5.33               Another key mechanism carried by the DBCDE to improve the level of cybersafety awareness in the community is the cybersafety Stay Smart Online website which has links to the Cybersafety Help Button and the ACCC’s SCAMwatch site.[25]

5.34               In October 2012, DBCDE also took over joint responsibility for a rebranded Cyber White Paper with the Department of Prime Minister and Cabinet.[26]

Department of Families, Community Service, Housing and Indigenous Affairs

5.35               The Department of Families, Community Service, Housing and Indigenous Affairs (FaHCSIA) hosts the Broadband for Seniors initiative, the Government’s main computer support program for senior Australians. The initiative provides free access to computers and the internet, as well as training in basic computing skills.[27]

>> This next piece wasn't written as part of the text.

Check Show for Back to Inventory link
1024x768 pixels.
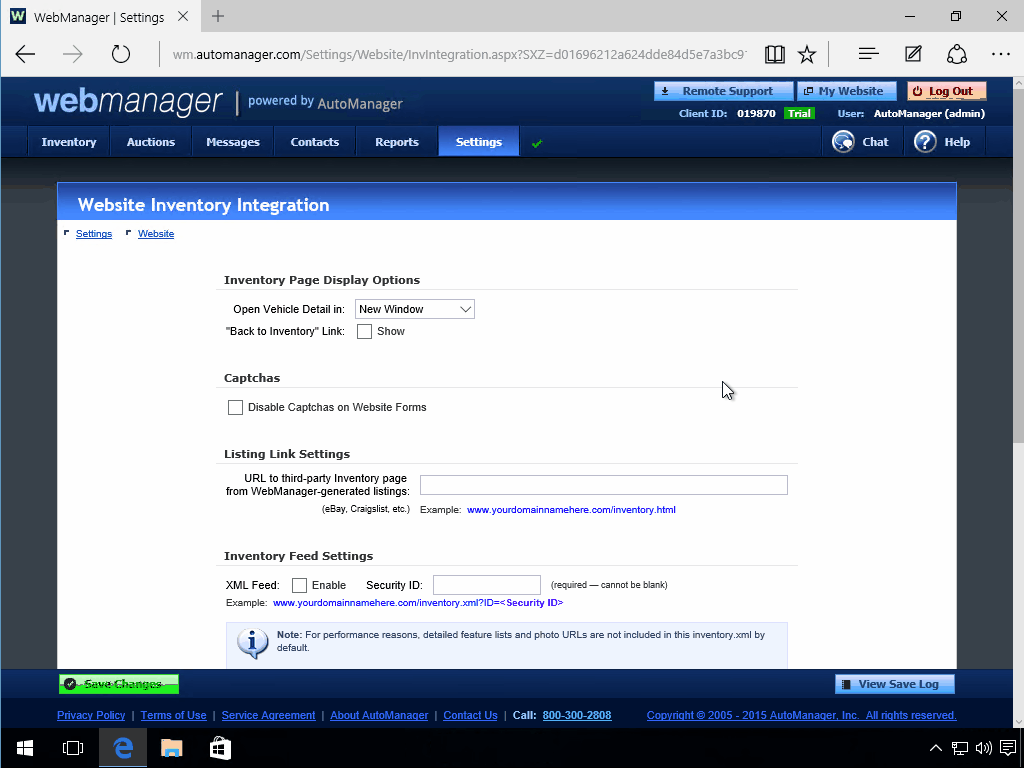[365, 331]
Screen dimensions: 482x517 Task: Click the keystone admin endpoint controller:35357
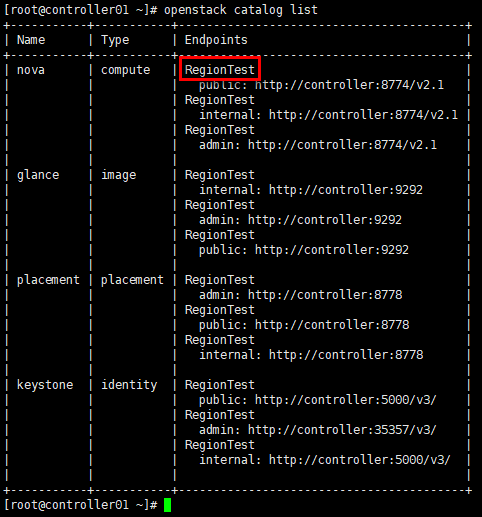click(342, 430)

5.36               The Australian Government committed $25.4 million to Broadband for Seniors over seven years to 2015, which involves establishing 2 000 internet kiosks in community centres, libraries, retirement villages and clubs. The initiative is delivered by NEC Australia Pty Ltd in partnership with Adult Learning Australia, the Australian Senior Computer Clubs Association (ASCCA) and University of the Third Age Online.[28] Further details are in Chapter 4.

Department of Prime Minister and Cabinet

5.37               As already mentioned, responsibility for whole-of-government cyber security policy co‑ordination was transferred from the A-G’s Department to the Department of PM&C in late 2011.

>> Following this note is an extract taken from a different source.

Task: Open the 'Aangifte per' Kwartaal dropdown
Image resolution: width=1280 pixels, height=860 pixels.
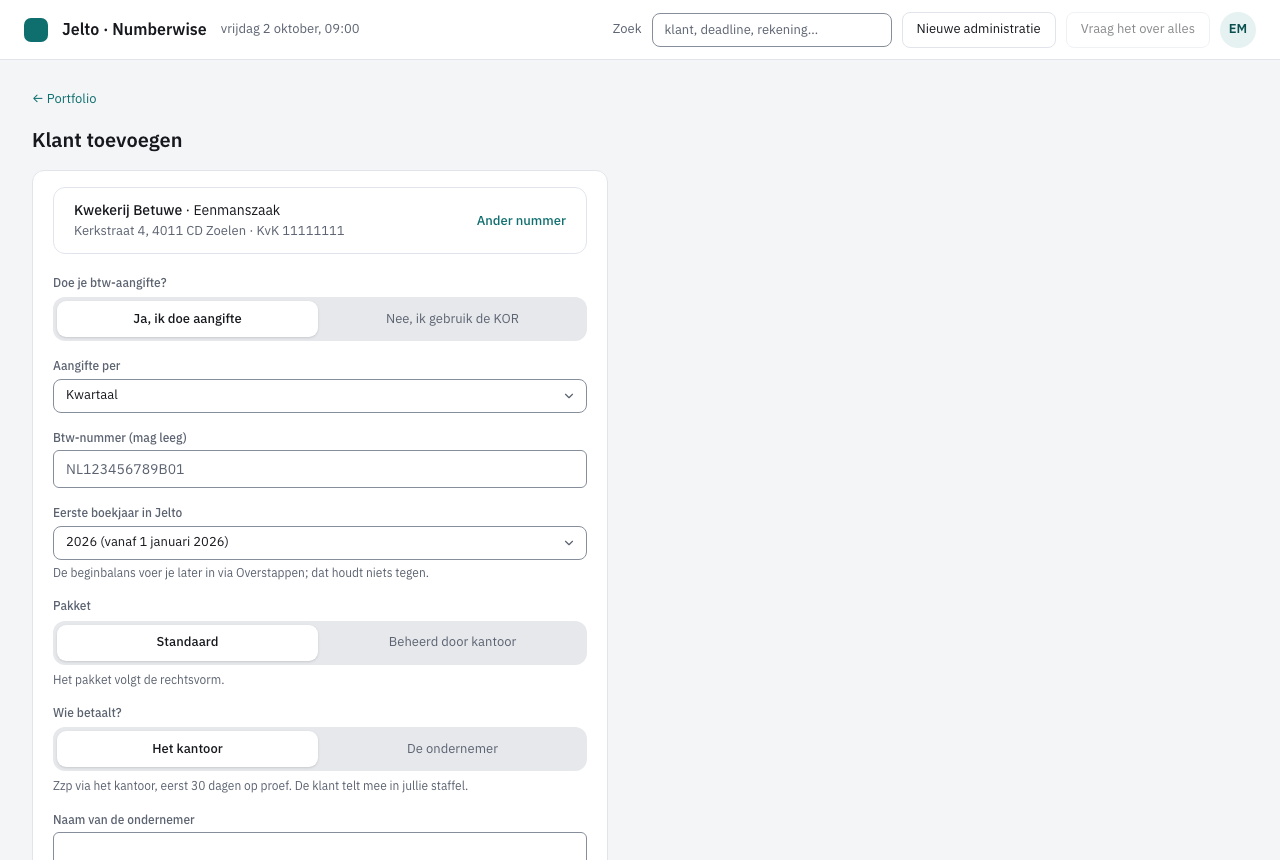Action: click(x=320, y=396)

5.38               Responsibility for the strategic leadership and co-ordination of cyber policy, including cyber security policy within PM&C is carried by the National Security and International Policy Group (NSIPC) and led by the Cyber Policy Co-ordinator.

5.39               In June 2011, the Government announced that the NSIPC would prepare the Cyber White Paper, a whole-of-government cyber security strategy. The strategy would build on the Government’s 2008 Cybersafety Plan and its 2009 Cyber Security Strategy, and the establishment of the Cyber Security Operations Centre (CSOC), CERT Australia, and the Digital Economy Strategy.[29]

5.40               A discussion paper Connecting with Confidence: Optimising Australia’s Digital Future was launched for public comment in the second half of 2011, with the expectation that the Cyber White Paper would be released by mid‑2012.[30] However, in October 2012, the Prime Minister suggested that the Cyber White paper should focus on the digital economy to cover the opportunities of cloud technology.[31]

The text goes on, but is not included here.